Поцелуй воина - страница 19

стр.

Он посмотрел назад. Это движение он повторял настолько часто, что правую сторону шеи свело судорогой. Ада все еще шла за ними. Голова опущена, волосы как занавес на бледном лице, она устало тащилась с покорностью животного, которого ведут на убой. Тот факт, что она вообще шла, был доказательством продолжения ее сопротивления. Ее ноги тяжело переступали, руки безвольно болтались по бокам. Возможно, она рухнет и заснет, не в силах устроить новую стычку.

Как бы ему повезло.

Но вопрос, где она будет спать, терзал его все последние три часа. Спать одной – это не вариант для непредсказуемой обманщицы. Нет, она предсказуема. Она обязательно попытается сбежать.

– Габриэль!

Он обернулся. Пачеко и Фернан смотрели на Аду, лежащую на дороге. Габриэль соскочил с лошади и в мгновение ока оказался рядом с ними. Еще одна уловка. Своими невыносимыми выходками испытывала его терпение.

Но это была не уловка. Холодная и бледная, ее кожа блестела от испарины. Грудь дергалась от неровных судорожных вдохов. Все ее тело тряслось. Мелкая дрожь – даже этот черный сон не мог утихомирить ее. Струйка крови вытекала со стороны основания ее черепа. Она, должно быть, ударилась головой, когда упала.
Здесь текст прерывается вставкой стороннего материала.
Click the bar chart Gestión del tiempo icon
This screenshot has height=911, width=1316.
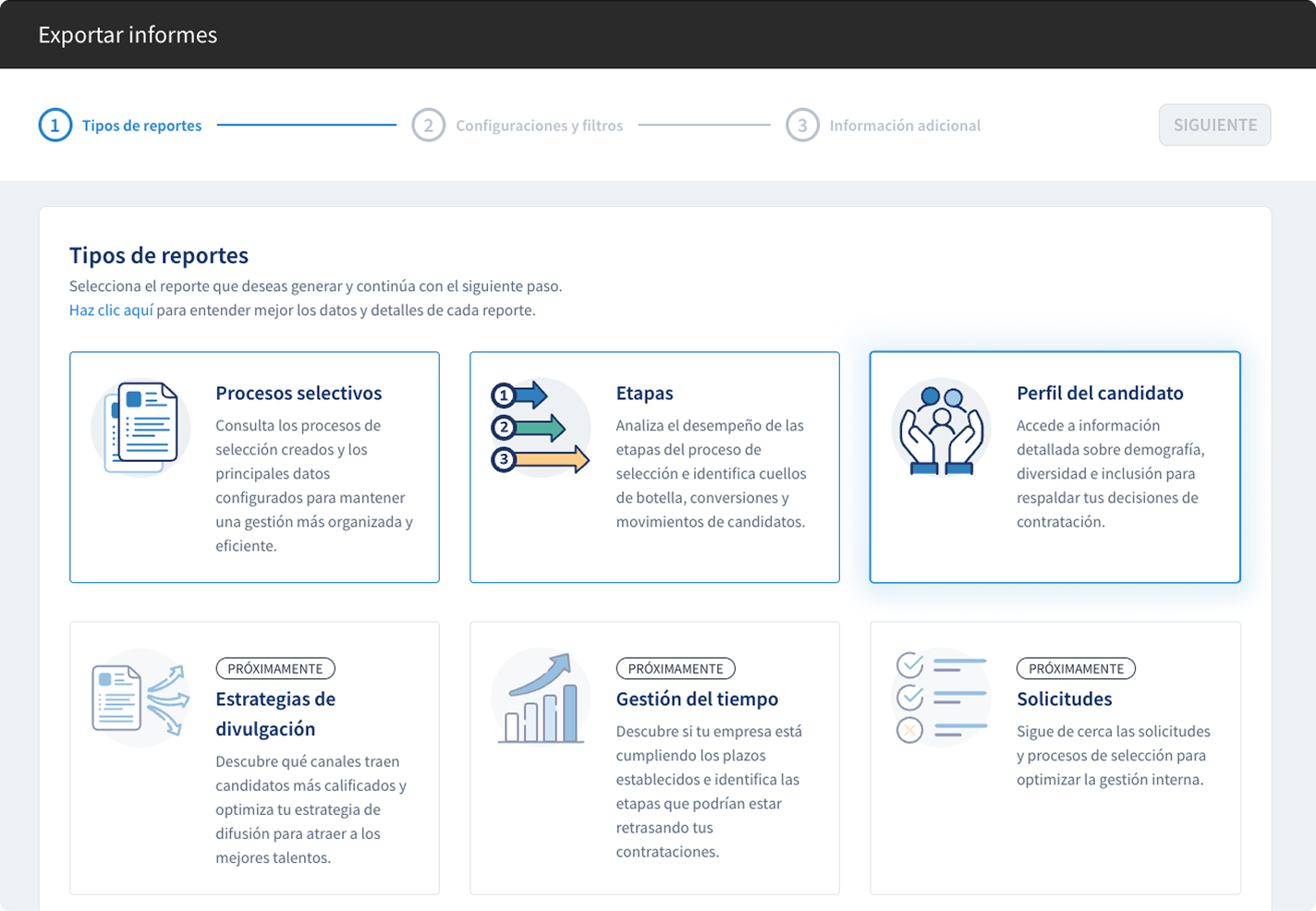(x=541, y=698)
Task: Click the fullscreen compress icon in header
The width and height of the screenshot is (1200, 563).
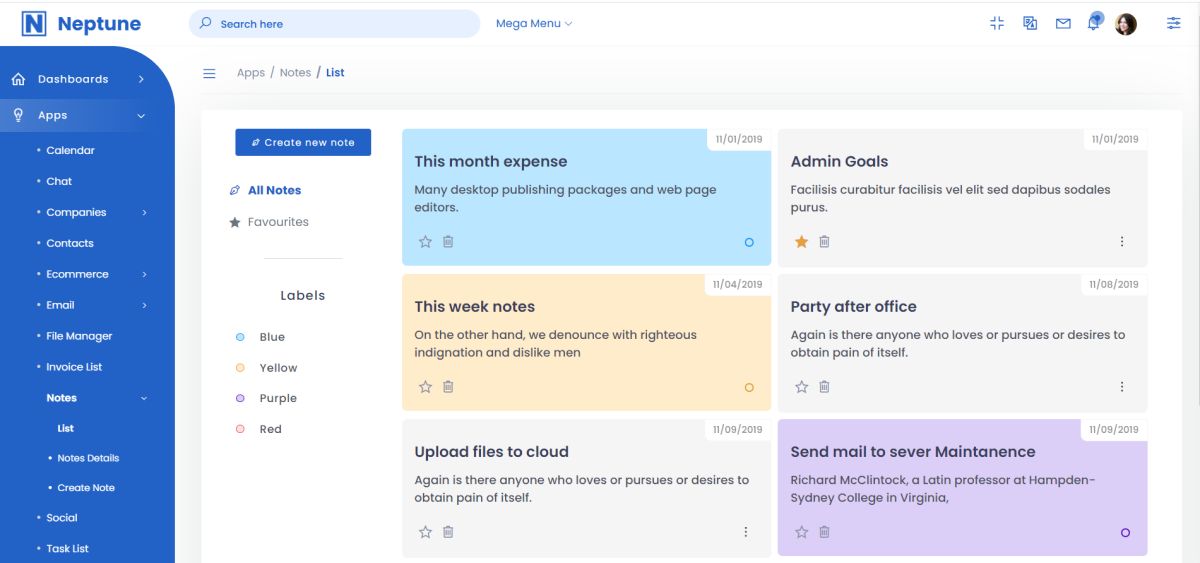Action: 996,24

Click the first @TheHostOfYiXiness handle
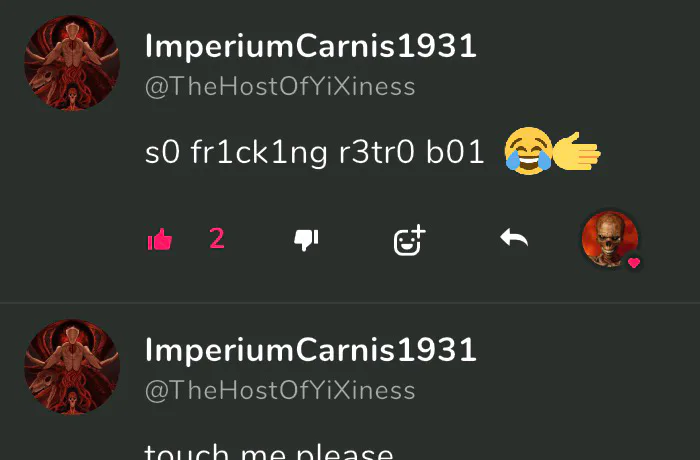(x=280, y=86)
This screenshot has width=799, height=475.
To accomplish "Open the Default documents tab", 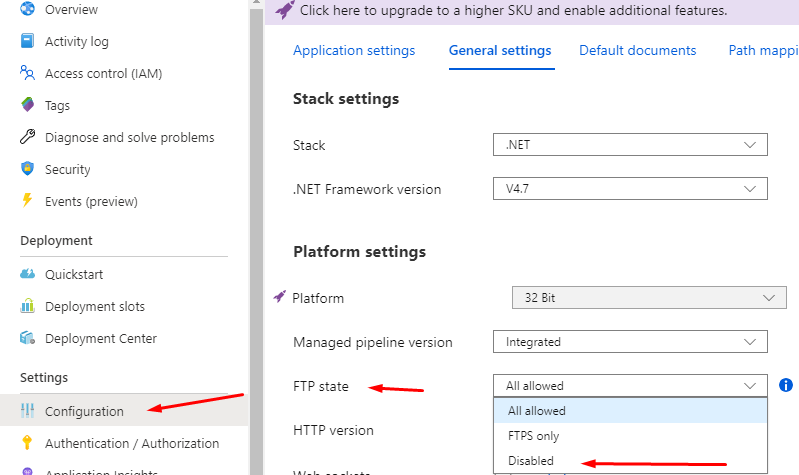I will pyautogui.click(x=637, y=51).
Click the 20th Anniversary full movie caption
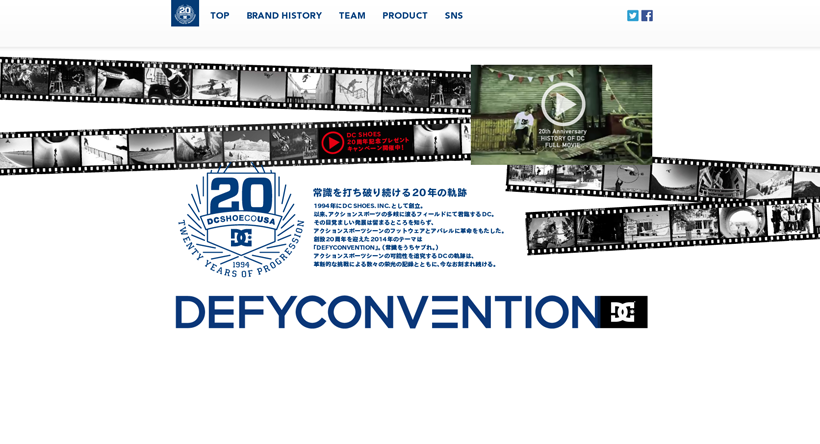Screen dimensions: 820x444 (562, 138)
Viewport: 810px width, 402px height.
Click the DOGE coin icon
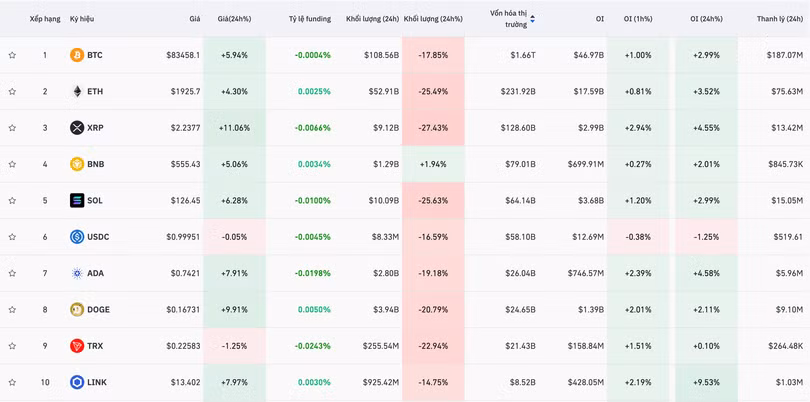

Габриэль задохнулся от горького чувства вины. Он был уверен в том, что делает. Но что он знал об опиуме или о женщинах? Что касается медицины, в жизни он занимался только ранеными на войне, латая дыры и разрезы, а не невидимые раны.

Мысль о прикосновении к ней была не менее тревожащей. Он был воспитан, зная только кулаки и мечи, и прикосновение – его кожа с кожей другого человека – все еще могло потрясти его до глубины души.

Придерживая голову Ады, он поднял ее дрожащее тело и попытался подавить в себе трепет. Он вернулся к лошади и сбросил с седла их сумки. Пачеко помог им вместе сесть на коня. Ее тело пульсировало неестественным жаром, голова безвольно запрокинулась. Она вскрикнула, когда мышцы ее живота конвульсивно сжались. Габриэль крепче прижал ее к груди и стал молиться – не за себя, а за эту заблудшую женщину.

Добравшись до стен, окружающих небольшой городок Епес, Пачеко переговорил со стражниками и договорился, что их впустят. Они двигались по темнеющим улицам. Торговцы завершали работу, собирая лотки и закрывая скромные лавки. Как и в большинстве городов на плато, когда-то управляемых маврами, его жители представляли собой сложную смесь культур. В тот вечер, под чистым прохладным небом, это казалось одновременно легко и правильно.

Пачеко вел их к особняку архиепископа Толедо. Прямоугольная башня в мавританском стиле, украшенная затейливой кирпичной кладкой и глазурованной керамикой, возвышалась над широко раскинувшейся резиденцией. За ее стенами тянулись поля виноградников. Они прошли через несколько, арочных проходов туда, где их ждали около дюжины служителей.

– Приветствую вас, брат Пачеко. – Низенький и округлый, мажордом епископа Мигель Латорре был одет в темные пышные одежды с красной отделкой. Он то и дело поглаживал свою окладистую, тщательно ухоженную бороду. На золотой цепочке на его поясе болталась лупа. – Сегодня вечером архиепископа нет в резиденции, но позволь мне предложить наше гостеприимство от его имени.

Пачеко улыбнулся и поклонился, конюхи увели лошадей в конюшню неподалеку.

– Мы возвращаемся в монастырь и ищем приюта на ночь.

– Разумеется.

Хотя он обращался к Пачеко, глубоко посаженные глаза Латорре то и дело обращались к Габриэлю, державшему на руках обессиленную Аду. Габриэлю никогда не нравилась эта назойливая маленькая жаба, и это чувство не изменилось.

Пачеко обратил внимание на любопытство мажордома.

– Ах да. Это наша новая рабыня. Она больна, и нам хотелось бы для нее отдельную комнату.

Латорре закрыл нос и рот ладонью и заглянул ближе.

– Больна? Это заразно?

– Нет, нам бы и в голову не пришло принести к вам заразу, – ответил Пачеко, в его голосе почти не осталось вежливости. – Но мы бы хотели устроить ее.

Латорре перевел свои маленькие черные глазки на Габриэля, осматривая его словно выставленную на продажу лошадь.

– А у нее есть дуэнья?

Пачеко покраснел. Фернан прислонился спиной к стене и, подняв глаза, разглядывал резьбу и росписи потолка. На его худом лице появилась улыбка, впервые после нападения альмохада.